## TASK GOAL
Among the lines below, tally those that hold "will". Return the number and nothing more.

## Stored data
■ ■ ■ ■ ■ ■ ■

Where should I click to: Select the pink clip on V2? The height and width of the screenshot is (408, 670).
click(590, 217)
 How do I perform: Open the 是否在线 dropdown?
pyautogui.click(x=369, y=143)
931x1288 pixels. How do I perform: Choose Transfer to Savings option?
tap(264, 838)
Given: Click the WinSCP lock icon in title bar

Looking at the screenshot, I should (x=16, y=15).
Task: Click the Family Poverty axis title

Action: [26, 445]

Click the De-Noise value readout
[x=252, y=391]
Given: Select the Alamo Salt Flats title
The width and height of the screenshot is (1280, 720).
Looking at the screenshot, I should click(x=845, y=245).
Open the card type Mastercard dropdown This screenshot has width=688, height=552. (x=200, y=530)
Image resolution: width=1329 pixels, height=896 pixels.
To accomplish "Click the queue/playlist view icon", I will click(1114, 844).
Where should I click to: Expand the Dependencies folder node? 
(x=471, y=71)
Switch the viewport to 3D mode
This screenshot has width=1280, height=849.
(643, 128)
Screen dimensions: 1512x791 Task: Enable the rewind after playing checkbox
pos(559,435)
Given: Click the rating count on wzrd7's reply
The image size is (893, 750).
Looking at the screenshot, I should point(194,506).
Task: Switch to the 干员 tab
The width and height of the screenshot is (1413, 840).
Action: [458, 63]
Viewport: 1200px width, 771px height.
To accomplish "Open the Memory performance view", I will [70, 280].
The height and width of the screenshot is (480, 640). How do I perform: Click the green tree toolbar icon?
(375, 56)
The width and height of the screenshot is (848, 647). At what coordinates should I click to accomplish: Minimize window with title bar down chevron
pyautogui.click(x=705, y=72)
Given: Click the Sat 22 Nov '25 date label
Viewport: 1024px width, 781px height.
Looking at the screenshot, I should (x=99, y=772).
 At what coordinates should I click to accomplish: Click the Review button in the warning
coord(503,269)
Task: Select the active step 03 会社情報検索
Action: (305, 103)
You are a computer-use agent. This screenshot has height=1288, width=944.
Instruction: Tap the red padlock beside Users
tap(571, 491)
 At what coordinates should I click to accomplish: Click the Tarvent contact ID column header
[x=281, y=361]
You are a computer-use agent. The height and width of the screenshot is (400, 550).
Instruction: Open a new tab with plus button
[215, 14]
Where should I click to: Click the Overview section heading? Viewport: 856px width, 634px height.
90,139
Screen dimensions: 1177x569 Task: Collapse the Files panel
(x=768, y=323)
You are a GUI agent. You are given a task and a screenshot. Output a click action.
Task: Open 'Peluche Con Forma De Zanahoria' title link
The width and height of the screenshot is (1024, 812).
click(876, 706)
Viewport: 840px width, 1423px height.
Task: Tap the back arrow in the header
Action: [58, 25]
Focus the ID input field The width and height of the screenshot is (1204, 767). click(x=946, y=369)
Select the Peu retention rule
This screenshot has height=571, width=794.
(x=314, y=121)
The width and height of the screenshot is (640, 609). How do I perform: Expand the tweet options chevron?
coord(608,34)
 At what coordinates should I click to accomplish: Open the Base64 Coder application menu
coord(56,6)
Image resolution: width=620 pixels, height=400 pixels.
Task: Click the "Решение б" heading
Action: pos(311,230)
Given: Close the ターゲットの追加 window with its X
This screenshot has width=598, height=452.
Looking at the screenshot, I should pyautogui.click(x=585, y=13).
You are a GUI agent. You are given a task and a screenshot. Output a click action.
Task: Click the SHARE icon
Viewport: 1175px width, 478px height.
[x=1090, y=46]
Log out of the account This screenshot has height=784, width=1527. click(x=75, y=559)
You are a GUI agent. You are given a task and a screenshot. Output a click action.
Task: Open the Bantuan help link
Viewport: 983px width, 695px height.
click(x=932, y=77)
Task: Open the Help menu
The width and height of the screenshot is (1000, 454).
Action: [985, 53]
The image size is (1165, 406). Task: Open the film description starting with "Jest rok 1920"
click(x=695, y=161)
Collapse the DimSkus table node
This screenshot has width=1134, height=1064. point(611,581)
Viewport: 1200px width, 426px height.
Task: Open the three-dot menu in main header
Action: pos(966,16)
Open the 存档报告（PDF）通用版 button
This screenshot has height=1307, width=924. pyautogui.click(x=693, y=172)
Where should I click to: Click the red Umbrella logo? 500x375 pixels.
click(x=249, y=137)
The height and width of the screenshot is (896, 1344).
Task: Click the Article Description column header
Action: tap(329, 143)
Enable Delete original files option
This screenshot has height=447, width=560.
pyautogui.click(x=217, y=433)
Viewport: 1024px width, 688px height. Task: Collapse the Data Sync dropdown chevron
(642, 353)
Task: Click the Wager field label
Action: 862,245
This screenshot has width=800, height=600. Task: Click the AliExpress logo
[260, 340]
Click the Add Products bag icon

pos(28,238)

■ ■ ■ ■ ■ ■ ■

## EXERCISE SOLUTION
2